Don’t romanticize your “vocation.” You can either write good sentences or you can’t. There is no “writer’s lifestyle.” All that matters is what you leave on the page.

Avoid your weaknesses. But do this without telling yourself that the things you can’t do aren’t worth doing. Don’t mask self-doubt with contempt.

Tell the truth through whichever veil comes to hand — but tell it. Resign yourself to the lifelong sadness that comes from never ­being satisfied.

– Zadie Smith

If you can’t think of anything to write, record.  Write down a conversation you overheard, be attentive to what people are saying. The best writers are also the keenest observers.

To be an artist — actually, to be a human being in these times — it’s all difficult. … What matters is to know what you want and pursue it.

Sometimes I pretend I’m a prisoner and if I don’t write my one line I’ll be condemned to solitary confinement. Discipline is a beautiful thing.

— Patti Smith

If something inside of you is real, we will probably find it interesting, and it will probably be universal. So you must risk placing real emotion at the center of your work. Write straight into the emotional center of things. Write toward vulnerability. Risk being unliked. Tell the truth as you understand it. If you’re a writer you have a moral obligation to do this. And it is a revolutionary act—truth is always subversive.
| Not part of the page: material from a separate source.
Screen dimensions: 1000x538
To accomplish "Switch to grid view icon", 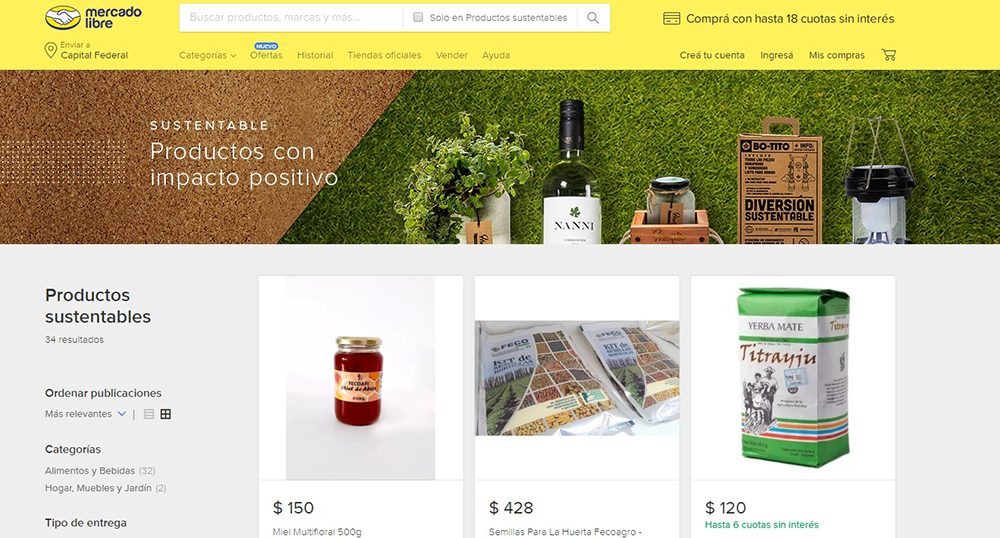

— Anne Lamott, Bird by Bird: Some Instructions on Writing and Life

Create dangerously, for people who read dangerously…Writing, knowing in part that no matter how trivial your words may seem, someday, somewhere, someone may risk his or her life to read them.

—Edwidge Danticat

I have advice for people who want to write. I don’t care whether they’re 5 or 500. There are three things that are important: First, if you want to write, you need to keep an honest, unpublishable journal that nobody reads, nobody but you. Where you just put down what you think about life, what you think about things, what you think is fair and what you think is unfair. And second, you need to read. You can’t be a writer if you’re not a reader. It’s the great writers who teach us how to write. The third thing is to write. Just write a little bit every day. Even if it’s for only half an hour — write, write, write.

—Madeleine L’Engle

And by the way, everything in life is writable about if you have the outgoing guts to do it, and the imagination to improvise. The worst enemy to creativity is self-doubt.

Some things are hard to write about. After something happens to you, you go to write it down, and either you over dramatize it, or underplay it, exaggerate the wrong parts or ignore the important ones. At any rate, you never write it quite the way you want to.

-Sylvia Plath 

You have to resign yourself to wasting lots of trees before you write anything really good. That’s just how it is. It’s like learning an instrument. You’ve got to be prepared for hitting wrong notes occasionally, or quite a lot. That’s just part of the learning process. And read a lot. Reading a lot really helps. Read anything you can get your hands on.